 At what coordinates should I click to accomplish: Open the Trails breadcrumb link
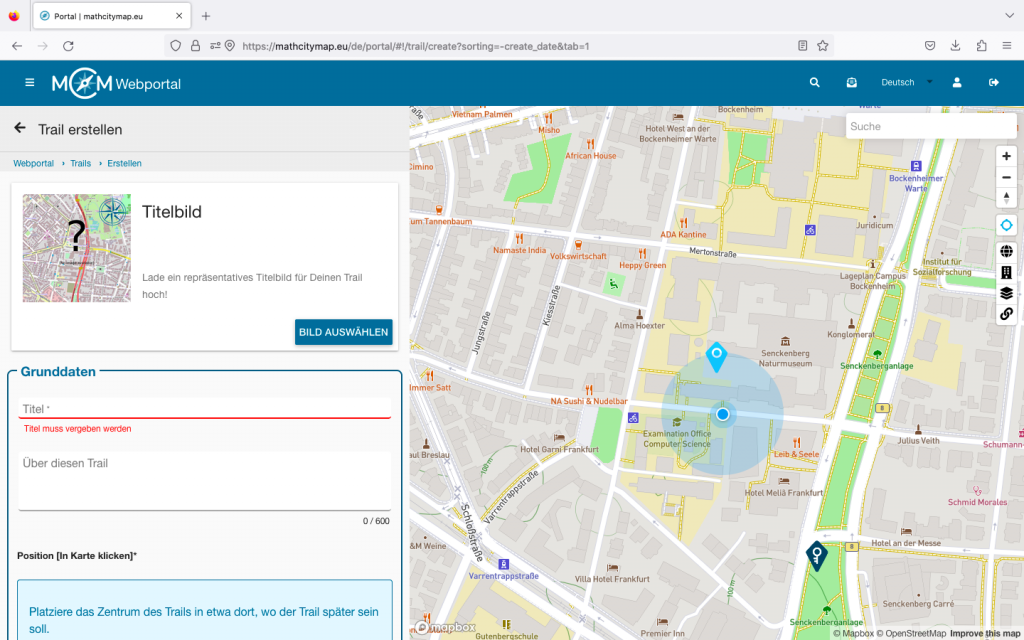coord(80,163)
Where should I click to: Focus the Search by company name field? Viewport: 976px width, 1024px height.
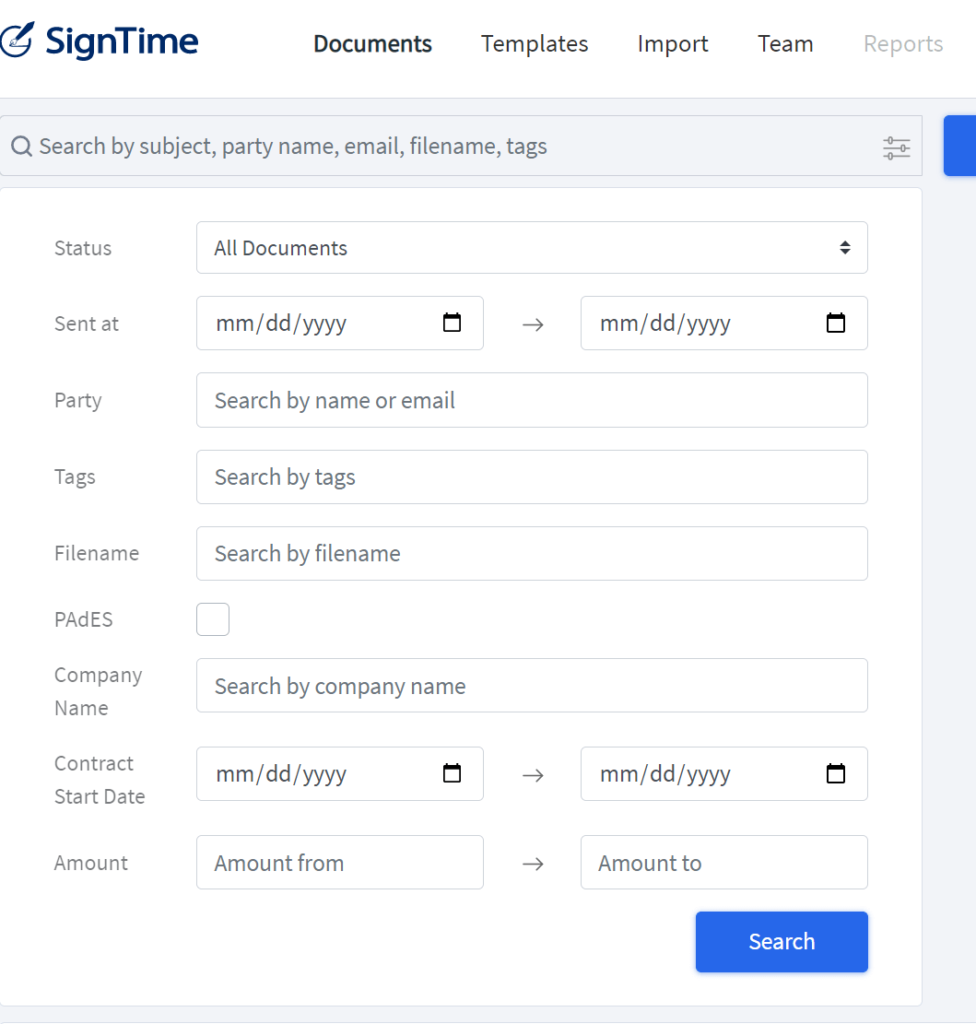pyautogui.click(x=532, y=686)
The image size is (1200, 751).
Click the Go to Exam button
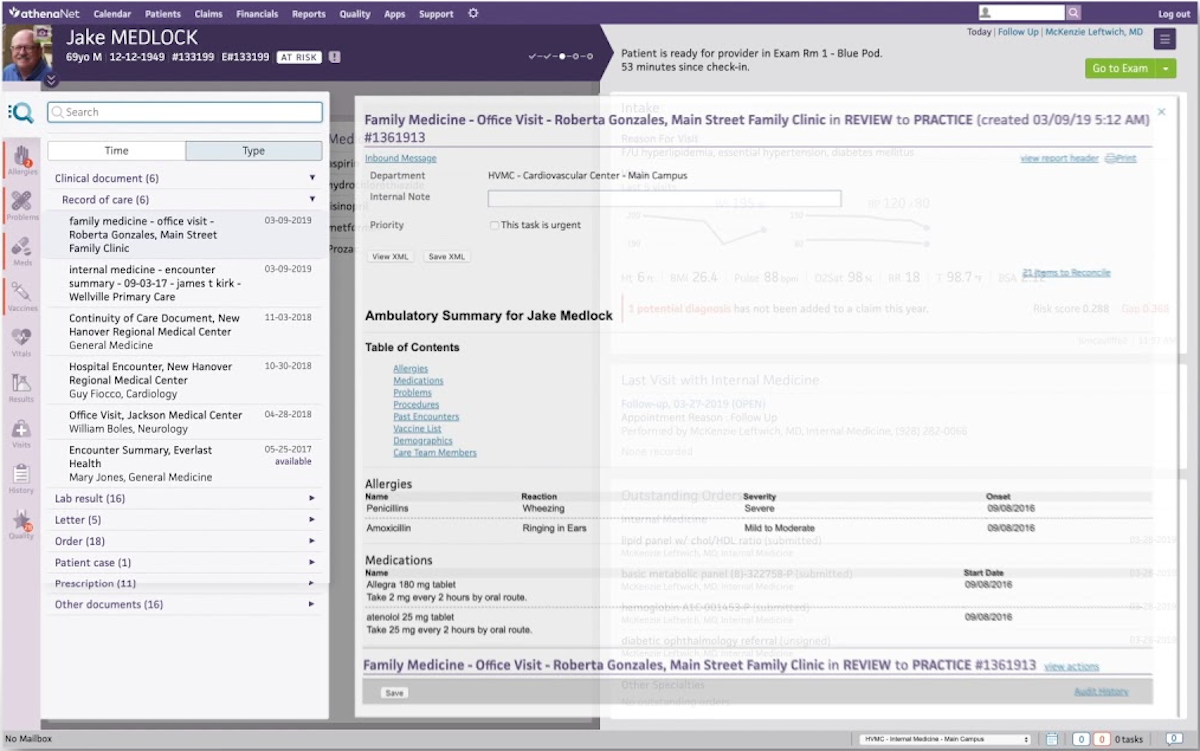click(x=1122, y=69)
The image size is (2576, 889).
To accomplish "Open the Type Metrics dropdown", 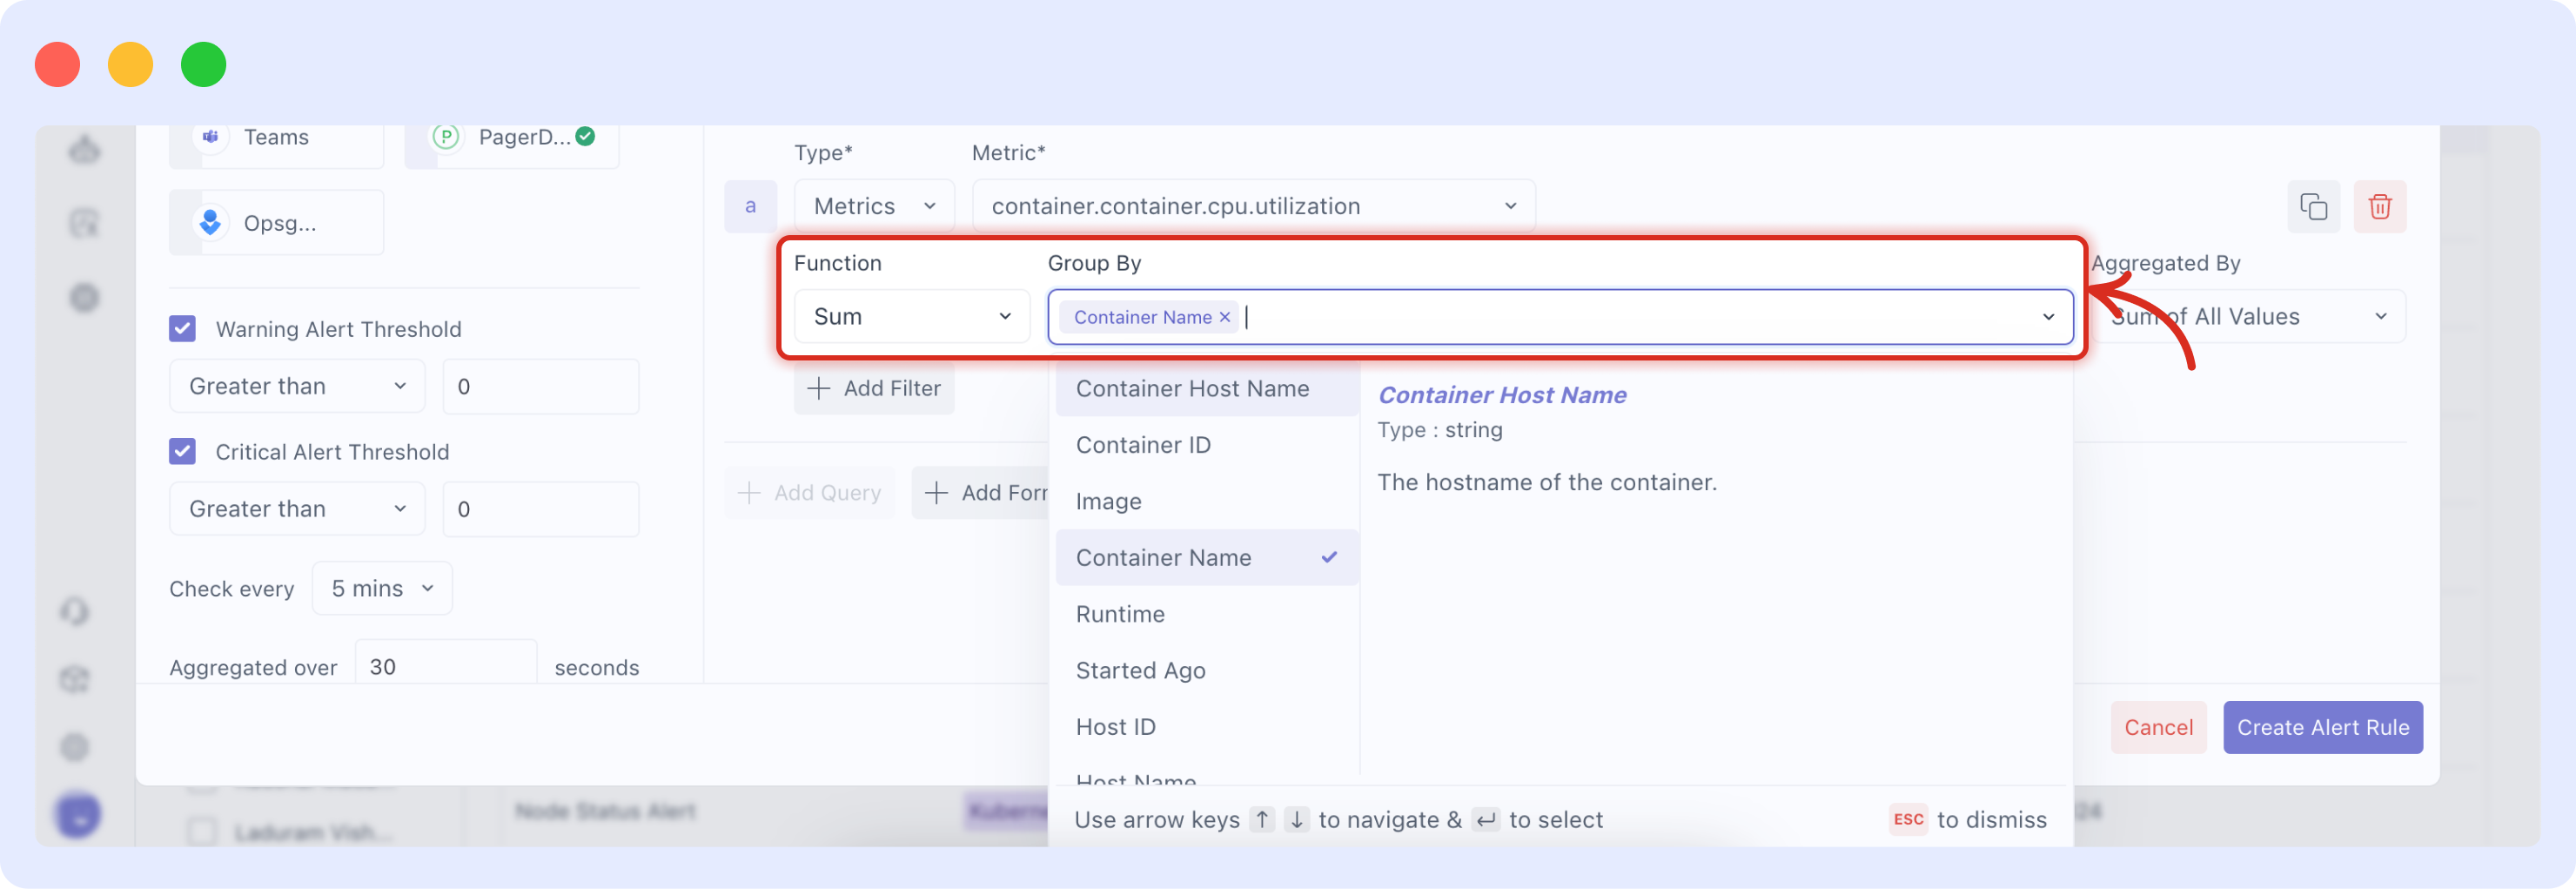I will [873, 206].
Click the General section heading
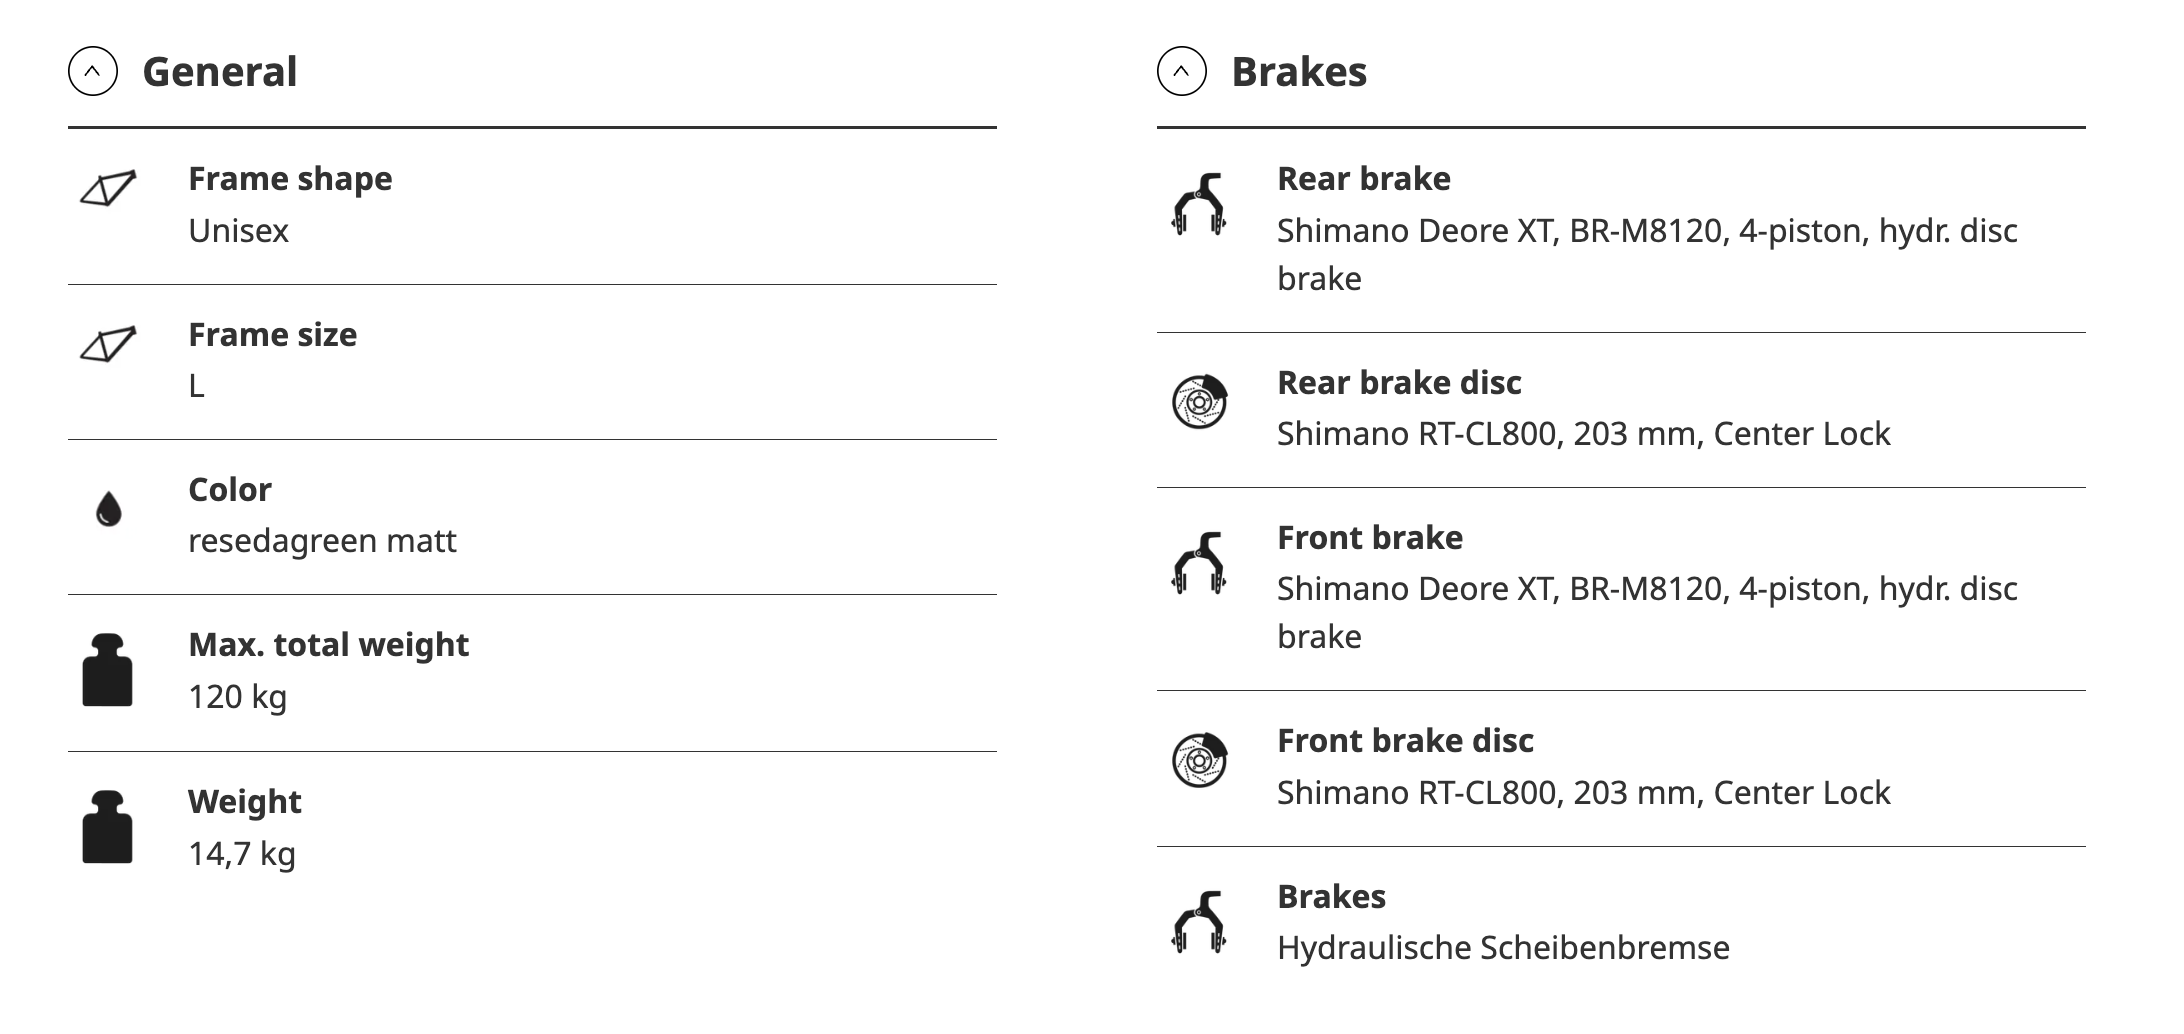The height and width of the screenshot is (1034, 2184). 220,72
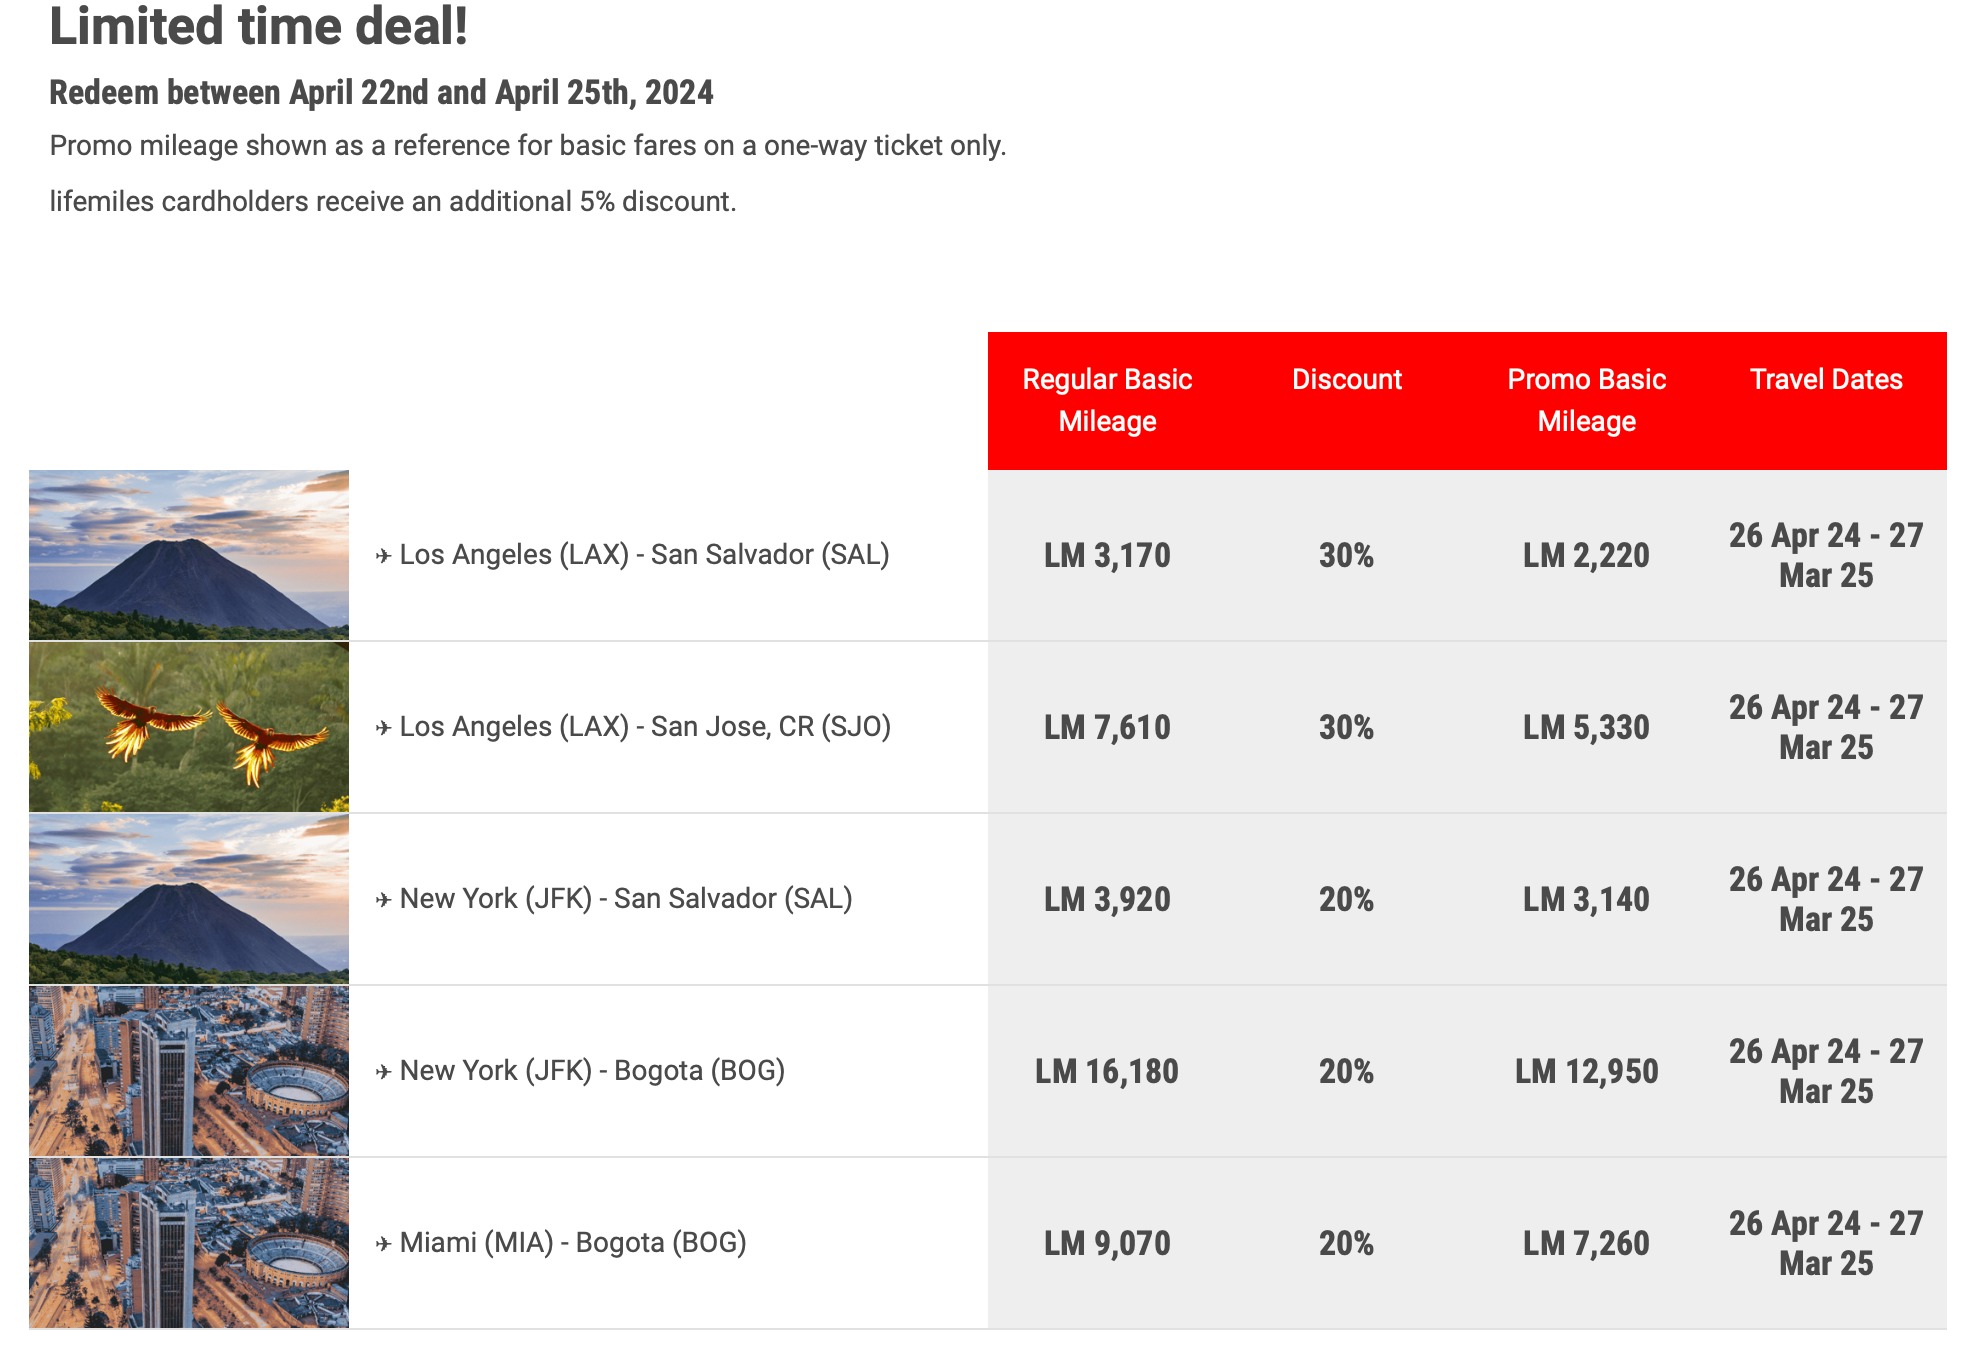Click the airplane icon beside New York - San Salvador
The width and height of the screenshot is (1970, 1354).
click(383, 900)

#### Work item
Spot the lines above that mention "image" and copy them.

#### Expected answer
The image size is (1200, 751).
The image size is (2576, 889).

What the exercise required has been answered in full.